Your instructions: Express the lines of the listing below as a JSON list of strings, one string per line, starting at the line containing "The image size is (1456, 830)." and ending at the end of the listing, with blank lines left out. Omit the pictures.

Data for this task:
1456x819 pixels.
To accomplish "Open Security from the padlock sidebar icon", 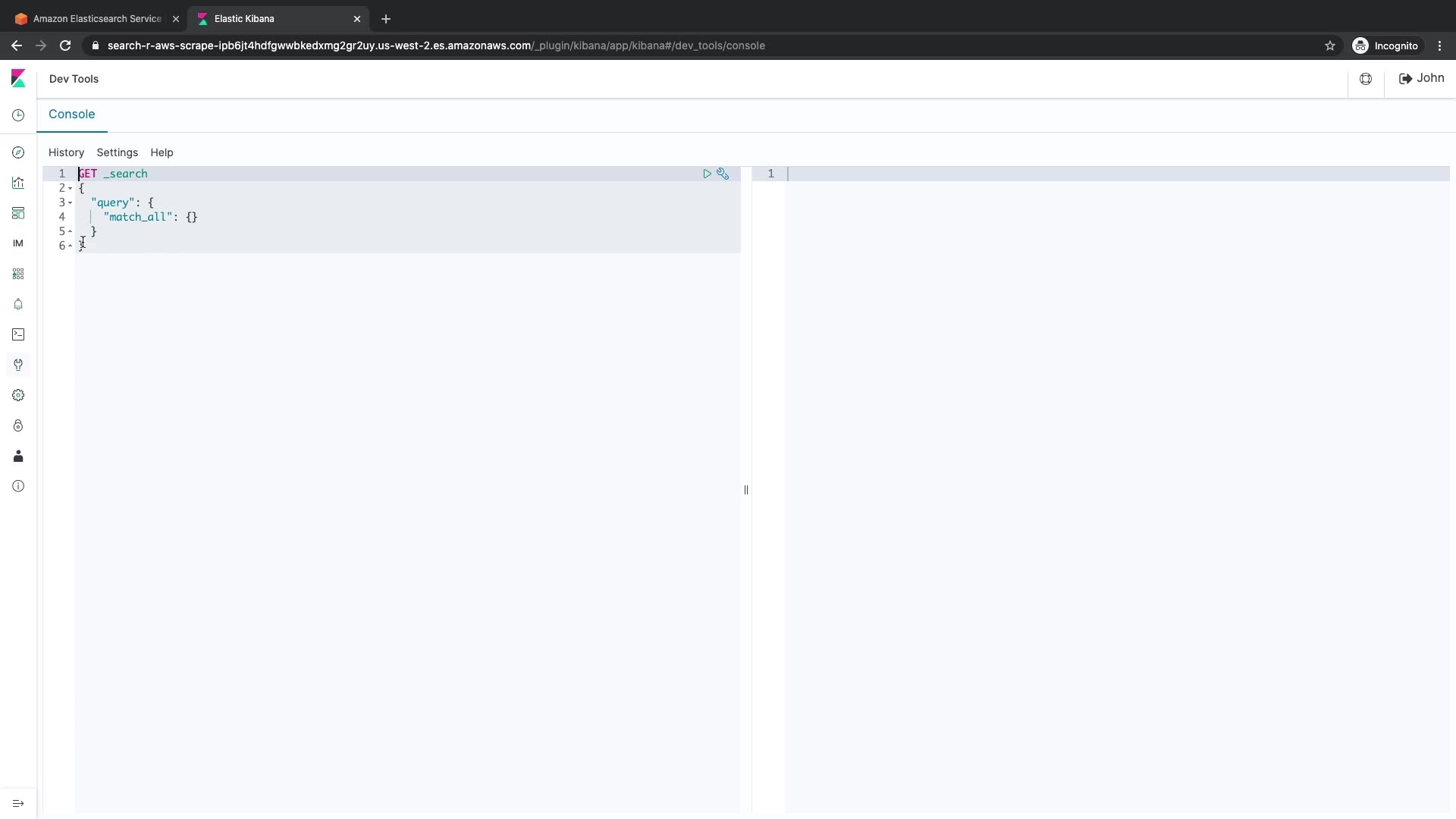I will pyautogui.click(x=18, y=425).
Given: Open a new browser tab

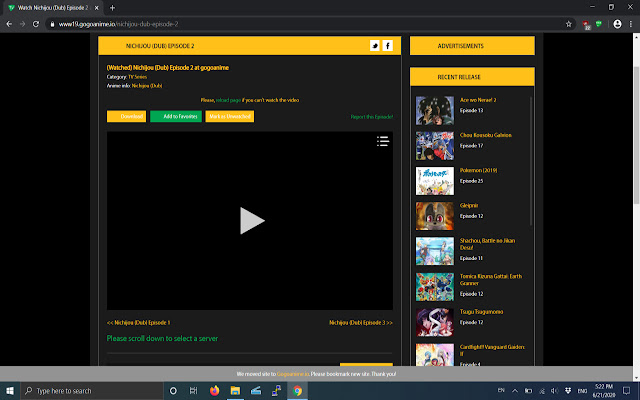Looking at the screenshot, I should point(112,7).
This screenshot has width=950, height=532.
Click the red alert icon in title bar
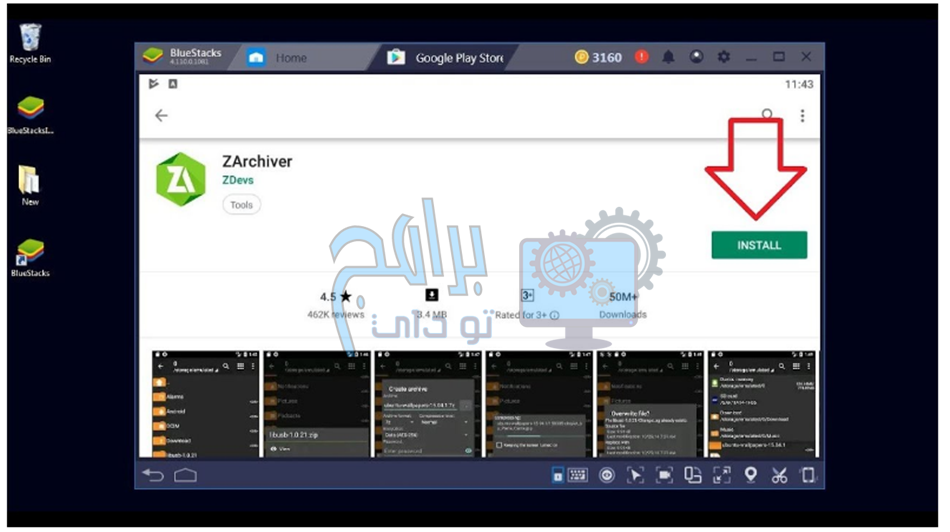(641, 58)
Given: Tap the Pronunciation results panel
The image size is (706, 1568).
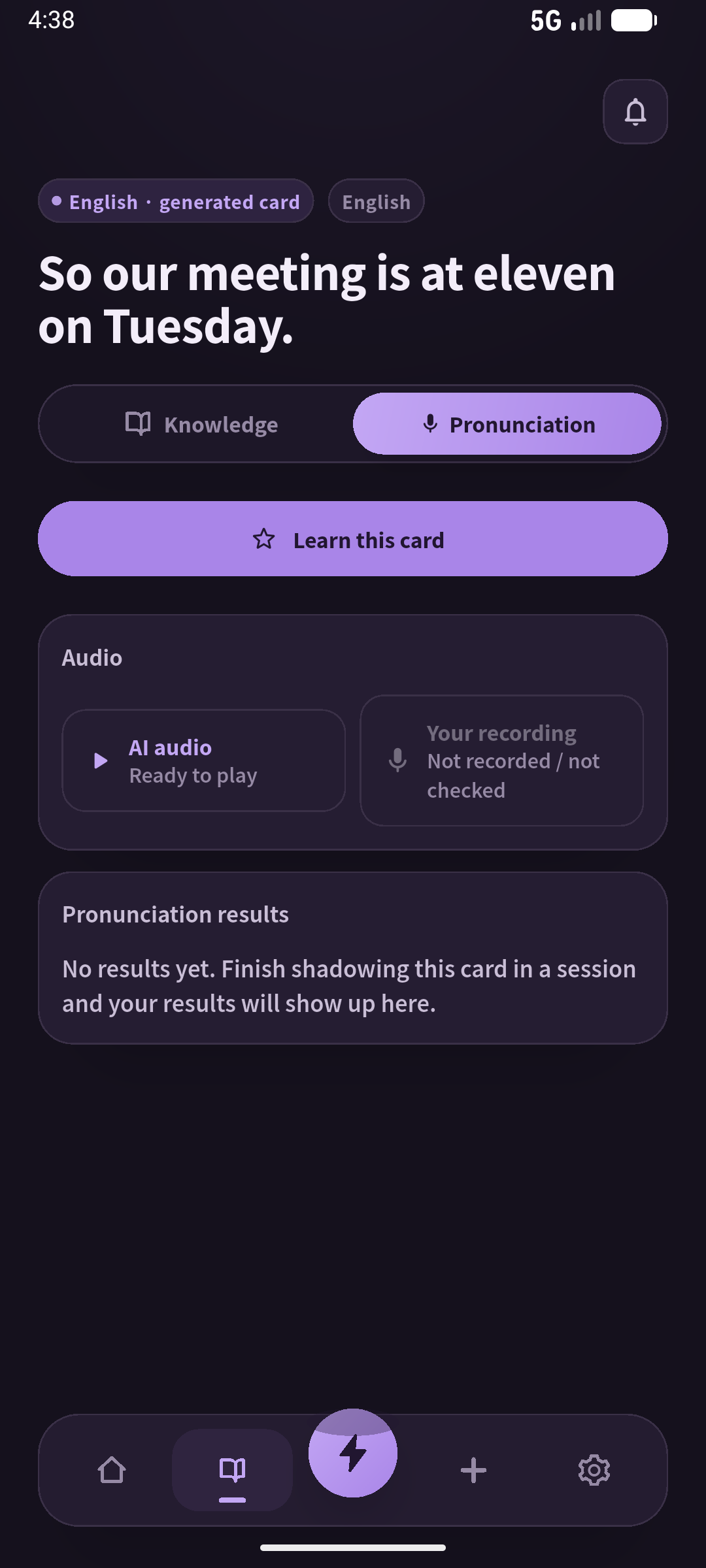Looking at the screenshot, I should click(x=353, y=958).
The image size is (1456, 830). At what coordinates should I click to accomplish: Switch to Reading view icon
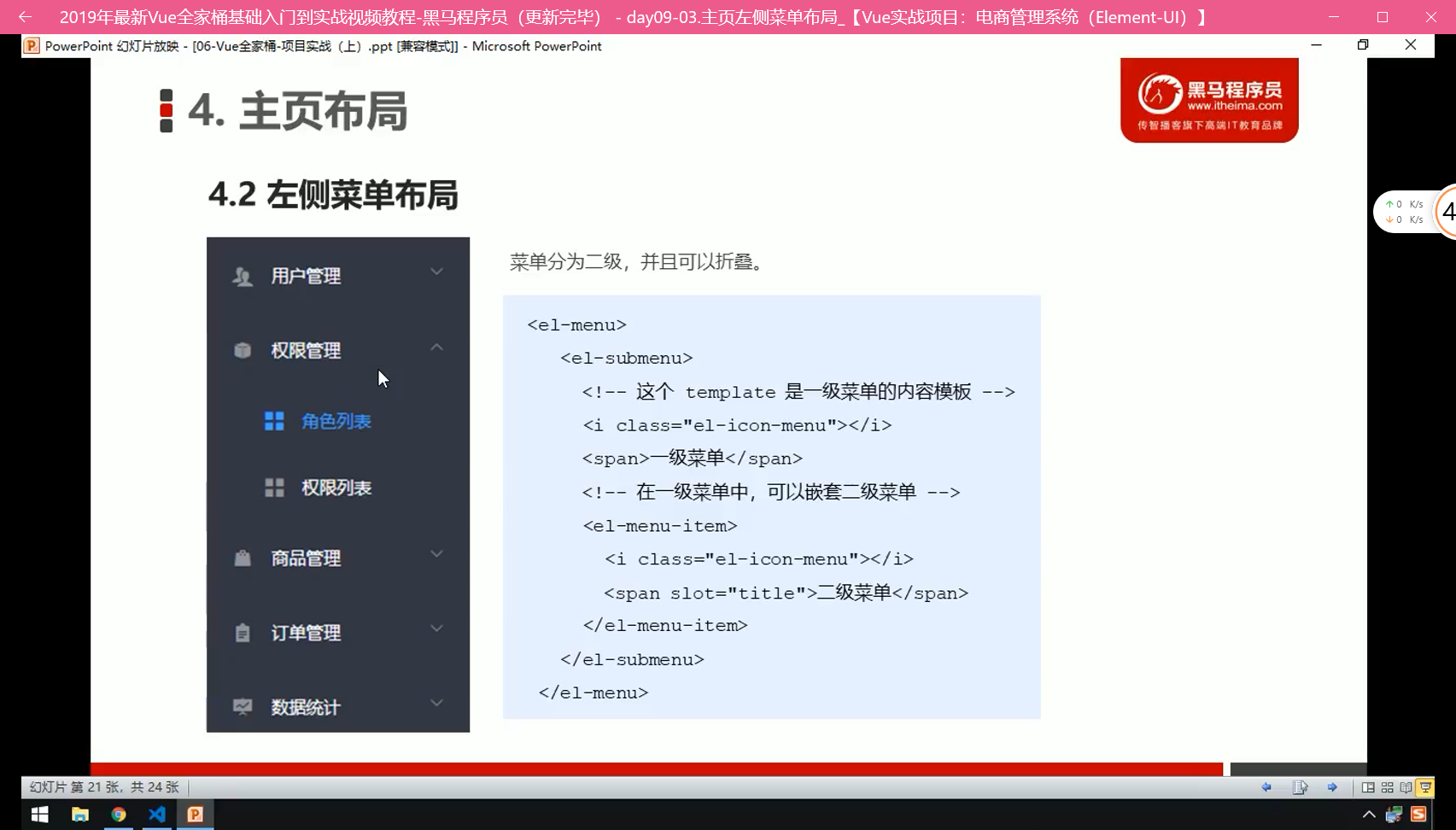point(1406,787)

Response:
[
  "The image size is (1456, 830). At what coordinates should I click to accomplish: Switch to Reading view icon",
  "point(1406,787)"
]